Where in the following each content is briefly explained.

3.1 Content Description

templates: contains two html files; index.html and result.html. The two files are used in the api.py code to create an html page and give the ability to load the required images to run the classification model.

uploads: contains images to be uploaded in the html page.

api.py: will provide the interface between the docker container and the user. It provides an html page where the user can upload their images. Once the images are uploaded it calls the convert.py for creating a dataframe from the uploaded images. Once the dataframe is ready it will call the ml.py to run the trained land cover calssification on dataframe. Finally, it will call the visual.py to create a semantic map of the uploaded images based on the output of the ml.py.

model.pk: this is our trained land cover classification model. The .pk extension shows the model has been pickled to be transferable. (The pickling process is done using pickle package in python.)

Dockerfile: it is used to create an ubuntu 18.04 slim version. Once the ubuntu image is created the user needs to create a container using created image (see sec. 4 for more details on docker container creation).

4. Docker Container

Docker container plays an important role in this work. Once the machine learning model is ready the user has to put the model into a docker container. It is important to follow the order. A docker container is built upon a docker image and a docker image is built upon a dockerfile. A dockerfile provides all the necessary ingredients for creating a docker image (and later a container) with specific feature for a specific task. For the purpose of this work a dockerfile has been provided (see section 3).

To build a docker image the user needs to type in the following command in the terminal (see docker build for more details)

docker image build -f Dockerfile

Where the Dockerfile is the file that exist in the current directory. It takes several minutes to build the image. Once the image is ready the user can build the container from the image. This can be accomplished by the following command (see docker create for more details on different flags).

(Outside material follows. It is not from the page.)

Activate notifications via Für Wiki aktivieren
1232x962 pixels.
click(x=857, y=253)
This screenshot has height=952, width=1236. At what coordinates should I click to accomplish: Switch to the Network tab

docker create -p 5000 -t -i --name containerName Image

The above command is an example of the possible options/flags one can provide to create a docker container. The above command will create a container with the given containerName from the Image (the one we built in the previous step). Also, it exposes the port 5000 of the container to the local host (you can expose other ports too).

A container may stop running for a variety of reasons. The status of container can be checked by the following command

docker ps --all

Where the above command lists all existing containers and shows their status. If a given container has stopped working one can restart the container using the following command (see docker restart for more details).

docker restart docker name/id

Given a docker name or id the the above command will restart the container. If the user wants to have direct access to a docker container the following command will help you to do so (see docker exec for more details).

docker exec -i -t dockerName-id /bin/bash

Given a docker name or id the above command will connect the user directly to the container's shell and the user can navigate inside the container. To connect to the container through local machine's web browser the user has to type in 172.17.0.3:5000 in the web browser. This will connect the local host/machine the container. The 172.17.0.3 address is the container's ip address and 5000 is the port of the container through which the container is exposed to the local host. The above ip address can be seen by typing in the following command in the terminal.

docker inspect containerName-or-id

5. Running the Model

Once you have downloaded/cloned the repository, use Dockerfile to create a docker image and then a docker container and make sure the container is running (see sec. 4 for more details). Next, type in the browser "172.17.0.3:5000" (see sec. 4 for more details). Then, an html page will pop up and asks you to upload your images. Up load your test images and click on upload button. After a few minutes (depending on how big your input images are) you will receive a message stating "Processing done!". This means the classification is over. The user should note that the image needs to be transfered from the container to local machine manually. This can be done by cp command (see an example below).

docker cp [OPTIONS] CONTAINER-Name-or-ID:path_to_image_in_docker_container path_to_a_location_on_local_machine

e.g. ===> docker cp 9314b568d859:/home/docker/thematicMap.png .

The above line in the example transfers thematicMap.png stored at /home/docker/ inside the container with the id 9314b568d859 to . the current directory on our local machine.

5. Performance

Given that the model is simple and no feature enginering was involved, one cannot expect an accurate output. However, it is possible to train a more accurate model by providing a more diverse set of training images of each land cover type. An example of this is shown below. Fig. 1 shows the output of a model trained on 100 training pixels from each class. Fig. 2 shows the true color image of the same area. And Fig. 3 shows the output of a model trained on 50,000 pixels from each land cover type. In Fig. 1, shadows are detected as water bodies while this issue has been resolved in the second model where this model is well capable of detecting inland water bodies (Fig. 3). However, the second model fails to detect the ocean water (Fig. 3 top right hand corner). On the contrary, the first model (Fig. 1) is good at detecting ocean water unlike the first model.

Fig.1: Trained on 100 pixles.

Training = 100 N = 10

Fig.2: True color image.

True color image (Italy)

Fig.3: Trained on 50,000 pixles.

Training = 50000; N = 10